Robert Musil, O homem sem qualidades. Tradução de Lya Luft e Carlos Abbenseth. Rio de Janeiro: Nova Fronteira, 2006, p. 953.

sexta-feira, 26 de janeiro de 2007

AMEBA

O nada
Aleatoriamente nada
Na vasta emulsão hidrogenada

Que mediatamente transparece
Outras oleosas pequenices
Em viscosa sensação.

terça-feira, 23 de janeiro de 2007

VIDA AQUÁTICA

Há, transparente
Uma parede
(silêncio de vidro)

A visão, o sentido
Parcialmente exercido
(fragmento ordenado
da coisa existindo)

O expresso ingerido
À pressa (a nado)
Por nada, adocico:

- Vez prevista
(aquário, peixes)
a manhã-piscina
(líquida e certa)

liquida comigo

(embaça a leitura
que me acontece)

segunda-feira, 22 de janeiro de 2007

CREPUSCULAR

O ar úmido, quente
Vindo luar do outro
Lado diário do rosto
No espelho, dormente

Reacende a memória
Do corpo; e conota
(decerto escrupulosa)
Dedo indecente de prosa

Consigo somente
Acerca de outros
(noutras mentes)

Corpos remotos
Num cuidado recente
Frente ao estio

(pressentido negrume
breve definitivo)

quinta-feira, 18 de janeiro de 2007

Argumentum ornithologicum

de Jorge Luis Borges, contido num e-mail a mim enviado anos atrás

"Fecho os olhos e vejo uma revoada de pássaros. A visão dura um segundo ou talvez menos; não sei quantos pássaros vi. Era definido ou indefinido o seu número? O problema intercala o da existência de Deus. Se Deus existe, o número é definido, porque Deus sabe quantos pássaros vi. Se Deus não existe, o número é indefinido, porque ninguém pôde fazer a conta. Nesse caso, vi menos de dez pássaros (digamos) e mais de um, contudo não vi nove, oito, sete, seis, cinco, quatro, três ou dois pássaros. Vi um número entre dez e um, que não é nove, oito, sete, seis, cinco, etc.
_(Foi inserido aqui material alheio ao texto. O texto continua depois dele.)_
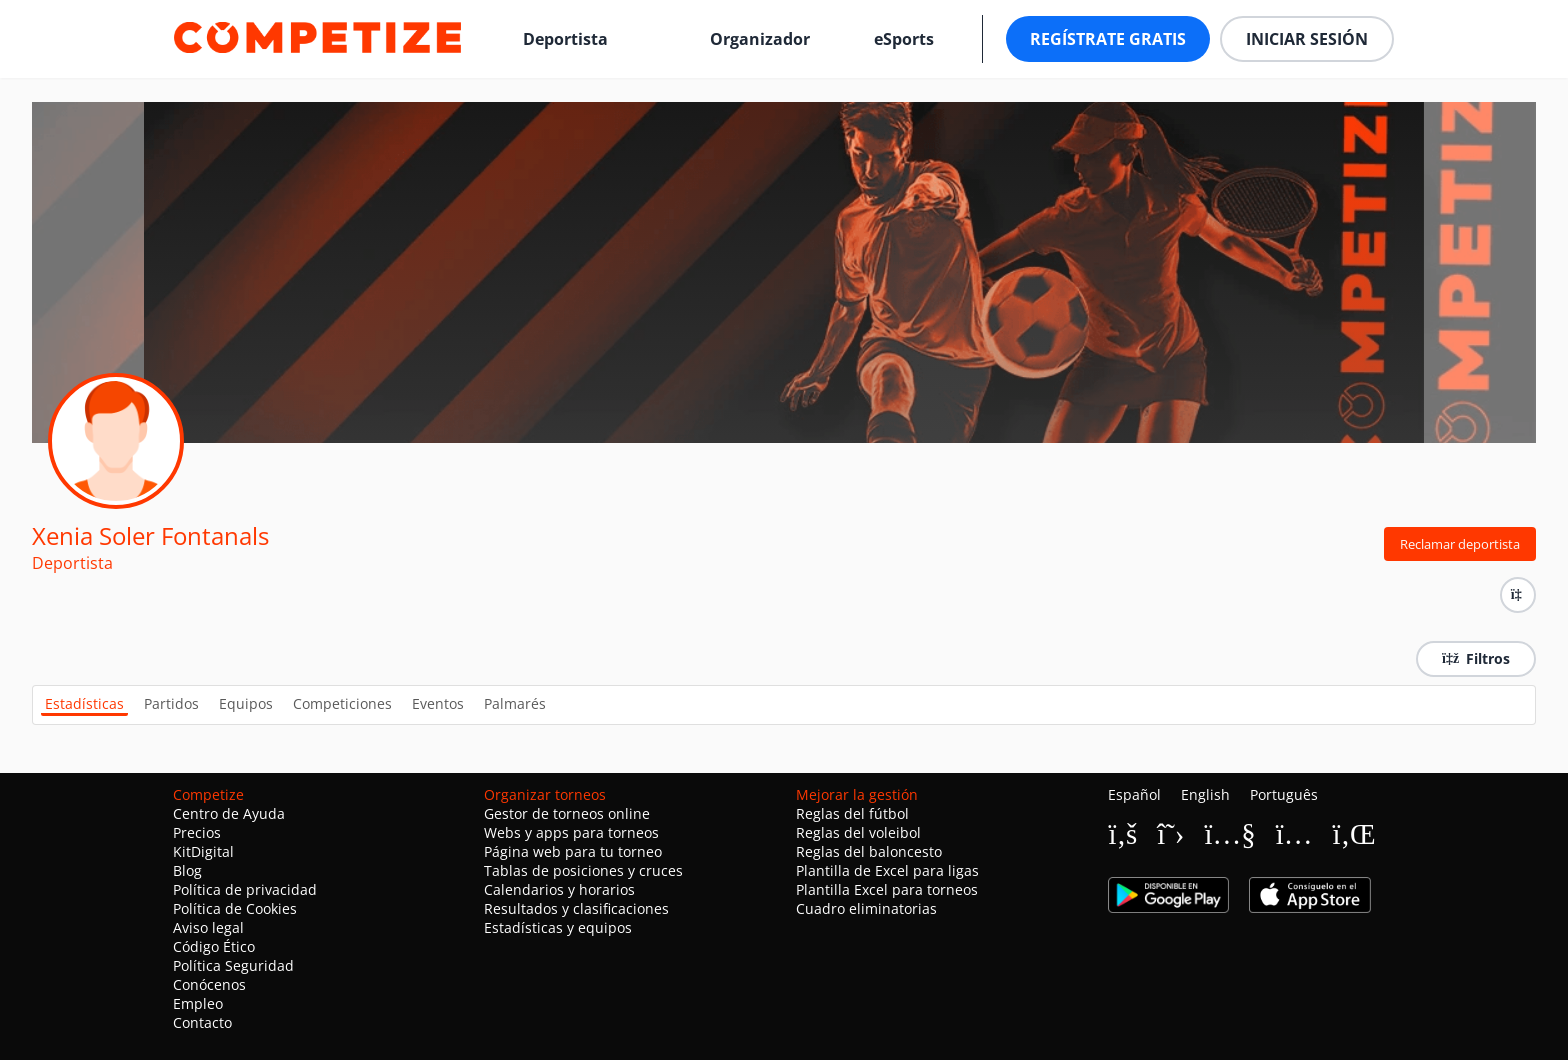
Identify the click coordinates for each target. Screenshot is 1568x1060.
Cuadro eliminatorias (866, 908)
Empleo (198, 1003)
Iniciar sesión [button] (1307, 39)
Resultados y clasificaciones (576, 908)
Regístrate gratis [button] (1108, 39)
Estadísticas (84, 703)
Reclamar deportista (1460, 544)
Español (1134, 794)
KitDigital (203, 851)
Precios (197, 832)
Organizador (760, 39)
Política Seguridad (233, 965)
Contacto (202, 1022)
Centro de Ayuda (229, 813)
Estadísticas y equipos (558, 927)
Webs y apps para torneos (571, 832)
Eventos (438, 703)
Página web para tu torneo (573, 851)
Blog (187, 870)
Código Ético (214, 946)
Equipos (246, 703)
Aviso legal (208, 927)
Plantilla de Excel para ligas (887, 870)
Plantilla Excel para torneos (887, 889)
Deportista (565, 39)
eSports (904, 39)
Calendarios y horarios (559, 889)
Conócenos (209, 984)
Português (1284, 794)
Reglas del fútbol (852, 813)
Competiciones (342, 703)
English (1205, 794)
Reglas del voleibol (858, 832)
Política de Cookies (235, 908)
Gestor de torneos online (567, 813)
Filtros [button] (1476, 658)
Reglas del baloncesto (869, 851)
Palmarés (515, 703)
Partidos (171, 703)
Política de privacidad (245, 889)
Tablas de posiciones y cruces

Esse número inteiro é inconcebível; ergo, Deus existe."

quarta-feira, 17 de janeiro de 2007

REEDUCAÇÃO ALIMENTAR

Fecharam-se cedo portões
Aos sentidos; por todos idos
Vãos desejos de caminhos
Precisos de felicidade

Aborto a mais tola vontade
De toda devorar-te:
- Dos beijos aos refrescos
(ante a próxima tempestade)

por rios caudalosos
entre diques cautelosos
(as margens calculadas)

Cuidadoso ao volante
Navegante em espírito
Doravante inteiriço

Fronteiriço o bastante:
- Dos apetites, a princípio
de incêndios, o cinzeiro...

(para não mais ter
de cedo despender
essa energia; sofrer
ainda outro dia
breve desta vida
contigo a ponderar)

terça-feira, 9 de janeiro de 2007

ESPARSA

Um mar envidraçado
Trinca de repente; e cinza
Ex-aquário reluzente

Despenca peixes

Aos pedaços

Sobre a gente

E os carros
(e carroças e escarros)
Da Capital da República.

Da náufraga, suja correria
Sob o sobretudo escuro
(levemente curvo)
Que veste janeiro deste clima

Resulto esquina; caótica
Oficina, paralítica alegoria
Do tráfego que predomina.

sábado, 6 de janeiro de 2007

CONSELHO PARA O VERÃO

Apreciem
Com moderação
A beleza fria
(em plena estação)

Da fina hipocrisia
(no rótulo verão!)
Da cerveja esguia...

(delícia!...)

sexta-feira, 5 de janeiro de 2007

VIZINHO

Esse ruído moído
[gralha metálica sobre a madeira áspera]
Que cedo tanto faz maltrata
Quantos forem nervos do ouvido

Quando cedo rasga aquela vista interior
(perspectiva da noite quietamente escura
amanhecida grande angular de idílica presença)

Felizmente logo dá-se por
Insatisfeito.

(como se cônscio vulcano
fosse, do apolíneo
desencanto da vígília)

quinta-feira, 4 de janeiro de 2007

A justa medida

"Entre um abismo de céu sobre a cabeça e um abismo de céu maldisfarçado sob os pés, somos capazes de nos sentir tão absolutamente tranqüilos na terra como num quarto fechado. Sabemos que a vida se perde igualmente nas desumanas vastidões do espaço e na desumana estreiteza dos átomos, mas, no meio disso, tratamos uma camada de formações como as coisas do mundo, sem nos deixarmos minimamente incomodar pelo fato de que não passam de uma preferência por impressões que captamos de uma certa distância média. Essa atitude está muito aquém de nosso entendimento, mas exatamente isso prova a força com que nossa emoção interfere. E com efeito, os mais importantes dispositivos intelectuais da humanidade servem à manutenção de um estado de espírito estável, e todas as emoções, todas as paixões do mundo, nada são diante do esforço gigantesco mas totalmente inconsciente despendido pela humanidade para manter sua soberba serenidade. Aparentemente, nem vale a pena falar disso, tão impecável é seu funcionamento. Mas, olhando melhor, é um estado de consciência altamente artificial, que permite ao homem andar ereto entre o giro dos astros, e enfiar dignamente a mão entre o segundo e terceiro botões do casaco, em meio a esse desconhecimento praticamente infinito do mundo."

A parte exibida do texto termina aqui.